숫자 그 자체만으로는 알 수 없습니다.
그것이 첫 번째 함정입니다.
AI 크레딧은 결과물 (output)이 아닙니다.
그것은 투입물 (input)입니다.
우리는 이 영화를 본 적이 있습니다
소프트웨어 분야에는 세기 가장 쉬운 것을 측정하고, 그것이 우리가 실제로 중요하게 생각하는 것을 나타내는 것처럼 가장해 온 긴 역사가 있습니다.
코드 라인 수 (Lines of code). 커밋 (Commits). 풀 리퀘스트 (Pull requests). 스토리 포인트 (Story points). 종료된 티켓 (Tickets closed). 테스트 커버리지 비율 (Test coverage percentage). 빌드 횟수 (Build count). 배포 횟수 (Deploy count). 리뷰 코멘트 (Review comments). 회의 시간 (Meeting hours). 슬랙 메시지 (Slack messages). 만약 당신이 유독 저주받은 곳에서 일한다면 키보드 활동량 (Keyboard activity)까지도 포함됩니다.
이러한 지표 중 일부는 맥락에 따라 유용할 수 있습니다. 하지만 그 중 어느 것도 엔지니어링 품질 (engineering quality)을 나타내지는 않습니다.
코드 라인 수는 가장 전형적인 사례입니다. 모두가 그것이 어리석다는 것을 알면서도 여전히 실수로 그것을 다시 만들어내기 때문입니다. 불필요한 코드 3,000줄을 삭제한 개발자가 이번 분기에 가장 가치 있는 일을 했을 수도 있습니다. 반면 3,000줄을 추가한 개발자는 6개월 치의 유지보수 작업을 만들어냈을 수도 있습니다.
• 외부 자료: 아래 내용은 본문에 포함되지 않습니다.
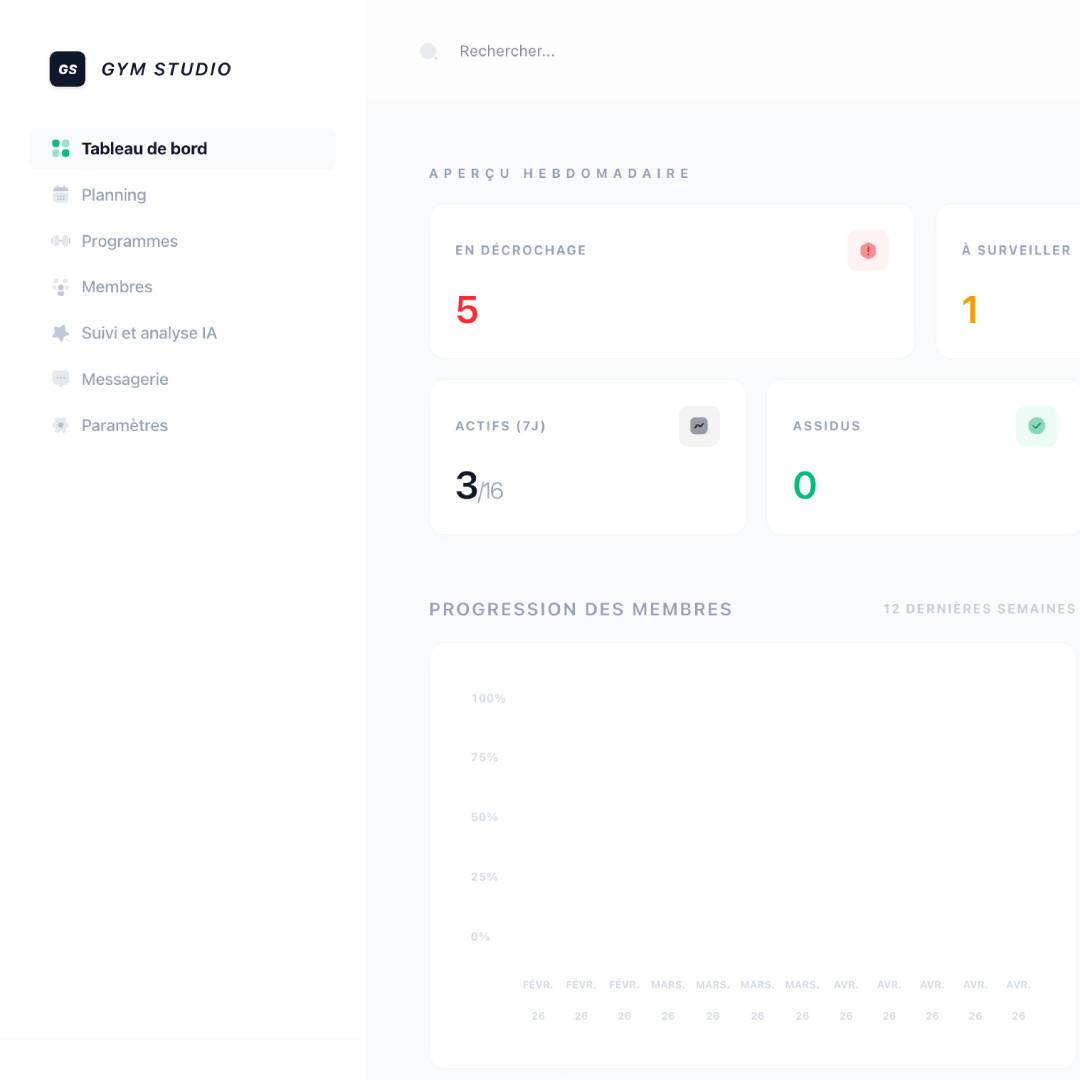Click the red number 5 on En décrochage
Viewport: 1080px width, 1080px height.
click(x=466, y=310)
지표 자체가 악한 것이 아닙니다. 해석이 악한 것입니다.
AI 크레딧도 똑같은 냄새가 납니다.
만약 팀이 예산, 도입률, 도구의 동작을 이해하기 위해 크레딧을 사용한다면, 좋습니다. 팀이 특정 워크플로 (workflow)가 왜 비용이 많이 드는지 묻기 위해 사용한다면, 이 또한 좋습니다. 팀이 특정 부서에 교육이 필요한지 결정하기 위해 사용한다면, 아마도 좋을 것입니다.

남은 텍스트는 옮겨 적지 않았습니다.